=== Begin Enclosure ===

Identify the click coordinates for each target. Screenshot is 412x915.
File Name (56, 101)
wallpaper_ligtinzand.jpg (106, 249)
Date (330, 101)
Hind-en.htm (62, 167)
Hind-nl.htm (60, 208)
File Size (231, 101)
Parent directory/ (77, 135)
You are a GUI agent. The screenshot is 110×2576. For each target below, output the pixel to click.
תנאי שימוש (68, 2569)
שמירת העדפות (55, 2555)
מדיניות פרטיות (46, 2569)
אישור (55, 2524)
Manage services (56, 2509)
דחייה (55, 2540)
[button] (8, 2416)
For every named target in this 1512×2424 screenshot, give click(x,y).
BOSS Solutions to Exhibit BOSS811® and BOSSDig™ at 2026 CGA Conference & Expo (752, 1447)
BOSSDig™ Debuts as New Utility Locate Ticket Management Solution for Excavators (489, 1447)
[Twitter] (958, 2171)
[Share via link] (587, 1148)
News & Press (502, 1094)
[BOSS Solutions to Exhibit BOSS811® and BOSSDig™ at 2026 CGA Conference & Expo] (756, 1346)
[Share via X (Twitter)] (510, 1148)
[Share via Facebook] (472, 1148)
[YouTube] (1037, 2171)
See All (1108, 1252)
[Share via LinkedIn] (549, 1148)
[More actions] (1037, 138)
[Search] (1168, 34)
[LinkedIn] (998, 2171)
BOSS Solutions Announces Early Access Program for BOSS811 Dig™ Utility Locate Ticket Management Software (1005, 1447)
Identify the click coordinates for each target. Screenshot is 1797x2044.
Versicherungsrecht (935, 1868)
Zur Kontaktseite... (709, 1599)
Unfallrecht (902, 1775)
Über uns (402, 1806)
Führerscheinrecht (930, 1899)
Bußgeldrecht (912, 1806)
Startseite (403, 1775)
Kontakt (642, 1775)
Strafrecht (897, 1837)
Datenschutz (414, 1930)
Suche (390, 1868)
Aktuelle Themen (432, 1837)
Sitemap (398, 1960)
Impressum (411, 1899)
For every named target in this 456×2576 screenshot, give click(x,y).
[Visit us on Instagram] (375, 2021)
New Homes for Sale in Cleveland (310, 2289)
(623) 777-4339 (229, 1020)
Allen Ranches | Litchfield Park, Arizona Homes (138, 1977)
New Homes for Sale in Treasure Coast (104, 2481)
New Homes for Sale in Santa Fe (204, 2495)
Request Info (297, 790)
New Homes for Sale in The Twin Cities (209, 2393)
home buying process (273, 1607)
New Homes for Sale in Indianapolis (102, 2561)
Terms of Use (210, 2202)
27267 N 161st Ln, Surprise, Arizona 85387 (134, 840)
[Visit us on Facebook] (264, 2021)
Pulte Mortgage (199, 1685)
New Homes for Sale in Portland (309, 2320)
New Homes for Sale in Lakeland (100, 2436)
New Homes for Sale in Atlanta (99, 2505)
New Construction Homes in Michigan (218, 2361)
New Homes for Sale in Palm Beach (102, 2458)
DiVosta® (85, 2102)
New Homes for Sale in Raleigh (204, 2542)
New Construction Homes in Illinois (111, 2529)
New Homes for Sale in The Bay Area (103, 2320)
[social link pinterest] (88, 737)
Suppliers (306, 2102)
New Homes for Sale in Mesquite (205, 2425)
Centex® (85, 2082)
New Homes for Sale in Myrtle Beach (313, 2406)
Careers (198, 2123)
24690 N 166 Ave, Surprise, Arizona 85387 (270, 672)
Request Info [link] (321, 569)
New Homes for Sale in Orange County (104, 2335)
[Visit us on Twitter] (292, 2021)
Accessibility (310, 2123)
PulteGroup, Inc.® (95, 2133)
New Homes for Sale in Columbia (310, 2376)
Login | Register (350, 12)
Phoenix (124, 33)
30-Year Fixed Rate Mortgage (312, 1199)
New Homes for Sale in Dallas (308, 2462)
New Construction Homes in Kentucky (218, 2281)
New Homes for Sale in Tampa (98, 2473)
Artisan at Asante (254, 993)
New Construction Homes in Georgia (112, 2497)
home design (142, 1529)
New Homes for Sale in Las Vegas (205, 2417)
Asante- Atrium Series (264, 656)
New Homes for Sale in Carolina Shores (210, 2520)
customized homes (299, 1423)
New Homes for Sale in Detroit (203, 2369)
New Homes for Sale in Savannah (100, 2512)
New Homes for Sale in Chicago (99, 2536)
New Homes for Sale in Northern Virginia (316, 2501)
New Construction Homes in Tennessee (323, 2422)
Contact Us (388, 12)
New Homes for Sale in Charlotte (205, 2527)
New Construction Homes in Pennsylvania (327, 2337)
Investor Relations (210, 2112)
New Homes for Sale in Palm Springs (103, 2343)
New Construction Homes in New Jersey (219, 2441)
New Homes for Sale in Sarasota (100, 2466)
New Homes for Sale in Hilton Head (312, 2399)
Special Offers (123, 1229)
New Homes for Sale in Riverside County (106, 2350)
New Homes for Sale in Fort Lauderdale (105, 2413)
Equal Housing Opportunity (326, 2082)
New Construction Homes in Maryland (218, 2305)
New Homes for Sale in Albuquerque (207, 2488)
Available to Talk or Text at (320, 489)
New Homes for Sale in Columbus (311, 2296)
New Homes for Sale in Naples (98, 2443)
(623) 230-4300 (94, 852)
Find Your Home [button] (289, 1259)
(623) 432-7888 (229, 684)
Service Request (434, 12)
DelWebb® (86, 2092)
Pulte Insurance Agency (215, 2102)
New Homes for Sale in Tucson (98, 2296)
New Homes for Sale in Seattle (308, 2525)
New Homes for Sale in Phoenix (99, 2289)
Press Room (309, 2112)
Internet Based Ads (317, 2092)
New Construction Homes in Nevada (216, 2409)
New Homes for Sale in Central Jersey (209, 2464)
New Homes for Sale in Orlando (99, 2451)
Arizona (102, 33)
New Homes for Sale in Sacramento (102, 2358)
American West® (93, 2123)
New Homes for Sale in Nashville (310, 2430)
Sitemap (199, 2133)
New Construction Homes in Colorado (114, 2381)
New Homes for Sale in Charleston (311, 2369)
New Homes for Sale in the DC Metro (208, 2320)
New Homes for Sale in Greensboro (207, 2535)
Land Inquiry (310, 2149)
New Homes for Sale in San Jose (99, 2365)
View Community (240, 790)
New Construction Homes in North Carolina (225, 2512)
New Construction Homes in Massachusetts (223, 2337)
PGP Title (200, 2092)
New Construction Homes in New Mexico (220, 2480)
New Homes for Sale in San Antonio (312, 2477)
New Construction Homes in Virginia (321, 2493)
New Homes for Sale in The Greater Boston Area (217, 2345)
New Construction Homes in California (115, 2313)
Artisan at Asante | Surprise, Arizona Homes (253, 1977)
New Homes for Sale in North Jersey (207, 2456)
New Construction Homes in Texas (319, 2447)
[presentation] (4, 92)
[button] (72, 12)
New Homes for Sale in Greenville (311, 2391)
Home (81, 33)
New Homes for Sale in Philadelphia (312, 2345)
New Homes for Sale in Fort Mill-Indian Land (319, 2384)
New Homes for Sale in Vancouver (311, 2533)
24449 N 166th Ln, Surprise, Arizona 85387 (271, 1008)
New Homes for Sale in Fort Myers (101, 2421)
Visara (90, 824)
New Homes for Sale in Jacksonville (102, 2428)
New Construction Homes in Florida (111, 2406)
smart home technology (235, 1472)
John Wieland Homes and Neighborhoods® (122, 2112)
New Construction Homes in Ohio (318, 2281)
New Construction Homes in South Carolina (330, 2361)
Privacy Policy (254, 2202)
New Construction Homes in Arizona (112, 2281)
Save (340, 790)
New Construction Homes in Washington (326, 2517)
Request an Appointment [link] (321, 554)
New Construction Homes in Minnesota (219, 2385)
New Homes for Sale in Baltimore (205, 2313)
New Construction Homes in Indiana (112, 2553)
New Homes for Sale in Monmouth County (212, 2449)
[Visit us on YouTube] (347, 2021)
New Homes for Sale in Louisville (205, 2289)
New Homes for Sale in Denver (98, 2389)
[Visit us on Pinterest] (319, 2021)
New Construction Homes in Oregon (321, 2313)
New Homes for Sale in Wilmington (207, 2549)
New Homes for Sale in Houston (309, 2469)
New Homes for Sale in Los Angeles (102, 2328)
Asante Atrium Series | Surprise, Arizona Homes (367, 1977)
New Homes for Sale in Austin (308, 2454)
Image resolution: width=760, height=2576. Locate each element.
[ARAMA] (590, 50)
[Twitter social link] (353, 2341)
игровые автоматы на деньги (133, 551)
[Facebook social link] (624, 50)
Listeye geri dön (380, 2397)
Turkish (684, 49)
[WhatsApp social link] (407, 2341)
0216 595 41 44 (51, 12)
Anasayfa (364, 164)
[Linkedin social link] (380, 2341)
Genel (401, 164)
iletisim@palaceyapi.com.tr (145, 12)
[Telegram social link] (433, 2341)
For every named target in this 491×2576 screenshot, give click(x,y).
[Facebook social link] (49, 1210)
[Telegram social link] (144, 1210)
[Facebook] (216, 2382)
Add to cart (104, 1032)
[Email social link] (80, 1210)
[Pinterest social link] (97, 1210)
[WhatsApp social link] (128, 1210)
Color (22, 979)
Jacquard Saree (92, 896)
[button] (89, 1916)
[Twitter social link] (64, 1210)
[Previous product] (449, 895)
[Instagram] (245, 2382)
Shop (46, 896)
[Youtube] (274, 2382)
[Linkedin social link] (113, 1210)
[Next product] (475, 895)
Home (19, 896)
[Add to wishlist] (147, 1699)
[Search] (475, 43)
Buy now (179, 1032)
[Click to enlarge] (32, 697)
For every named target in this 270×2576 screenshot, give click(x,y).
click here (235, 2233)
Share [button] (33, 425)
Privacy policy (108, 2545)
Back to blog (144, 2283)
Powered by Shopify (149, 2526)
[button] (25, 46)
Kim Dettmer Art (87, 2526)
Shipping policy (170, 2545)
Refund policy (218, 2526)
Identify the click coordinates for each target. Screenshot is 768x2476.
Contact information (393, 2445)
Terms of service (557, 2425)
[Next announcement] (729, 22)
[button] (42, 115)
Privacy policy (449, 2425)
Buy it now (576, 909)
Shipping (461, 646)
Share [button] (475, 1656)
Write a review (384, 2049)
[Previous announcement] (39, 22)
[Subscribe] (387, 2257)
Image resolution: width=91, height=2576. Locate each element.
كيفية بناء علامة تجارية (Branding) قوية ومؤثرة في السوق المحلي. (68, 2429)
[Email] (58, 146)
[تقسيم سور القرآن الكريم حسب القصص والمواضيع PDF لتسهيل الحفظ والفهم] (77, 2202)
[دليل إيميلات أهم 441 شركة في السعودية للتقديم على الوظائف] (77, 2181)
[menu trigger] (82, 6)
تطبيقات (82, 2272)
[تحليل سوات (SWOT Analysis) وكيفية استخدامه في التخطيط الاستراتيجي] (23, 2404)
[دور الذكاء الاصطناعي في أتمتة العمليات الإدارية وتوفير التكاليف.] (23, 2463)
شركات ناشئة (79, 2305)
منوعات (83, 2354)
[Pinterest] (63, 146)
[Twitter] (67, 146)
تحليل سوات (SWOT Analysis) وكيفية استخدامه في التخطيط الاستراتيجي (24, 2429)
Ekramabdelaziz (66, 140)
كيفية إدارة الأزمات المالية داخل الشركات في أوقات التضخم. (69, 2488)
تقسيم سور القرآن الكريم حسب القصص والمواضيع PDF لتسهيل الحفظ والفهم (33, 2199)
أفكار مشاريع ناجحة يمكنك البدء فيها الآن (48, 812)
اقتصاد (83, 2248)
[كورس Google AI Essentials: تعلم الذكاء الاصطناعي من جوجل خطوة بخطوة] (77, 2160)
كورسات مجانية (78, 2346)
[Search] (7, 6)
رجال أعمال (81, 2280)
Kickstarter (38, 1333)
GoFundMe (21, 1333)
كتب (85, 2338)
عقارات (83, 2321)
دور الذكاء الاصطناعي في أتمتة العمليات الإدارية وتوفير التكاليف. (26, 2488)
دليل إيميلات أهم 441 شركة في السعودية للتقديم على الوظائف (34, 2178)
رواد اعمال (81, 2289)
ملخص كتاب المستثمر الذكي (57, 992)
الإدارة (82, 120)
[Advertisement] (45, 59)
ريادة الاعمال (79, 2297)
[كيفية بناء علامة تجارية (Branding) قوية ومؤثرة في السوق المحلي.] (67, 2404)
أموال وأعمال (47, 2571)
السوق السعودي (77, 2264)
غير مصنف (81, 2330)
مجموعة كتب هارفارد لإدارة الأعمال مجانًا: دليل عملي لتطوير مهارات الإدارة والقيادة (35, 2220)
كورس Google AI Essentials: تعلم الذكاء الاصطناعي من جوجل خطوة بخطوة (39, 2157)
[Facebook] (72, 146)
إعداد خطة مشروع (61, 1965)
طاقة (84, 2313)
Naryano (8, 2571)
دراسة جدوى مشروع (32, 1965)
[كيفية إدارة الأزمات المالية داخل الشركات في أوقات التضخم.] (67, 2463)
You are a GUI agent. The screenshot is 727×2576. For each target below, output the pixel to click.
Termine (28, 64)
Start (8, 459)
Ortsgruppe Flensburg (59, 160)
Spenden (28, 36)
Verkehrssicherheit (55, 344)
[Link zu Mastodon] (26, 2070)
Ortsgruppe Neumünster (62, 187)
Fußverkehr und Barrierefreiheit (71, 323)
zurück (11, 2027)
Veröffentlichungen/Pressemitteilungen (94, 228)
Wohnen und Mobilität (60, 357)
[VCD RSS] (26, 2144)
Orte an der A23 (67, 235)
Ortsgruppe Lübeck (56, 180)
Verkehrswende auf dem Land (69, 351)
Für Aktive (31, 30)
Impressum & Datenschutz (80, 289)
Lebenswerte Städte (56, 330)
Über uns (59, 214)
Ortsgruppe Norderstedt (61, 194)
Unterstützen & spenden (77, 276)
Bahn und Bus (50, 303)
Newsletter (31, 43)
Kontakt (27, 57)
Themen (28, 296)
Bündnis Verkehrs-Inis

=== End Enclosure ===

Find every line in the records that holds the word "أوقات", then state the count alone.

2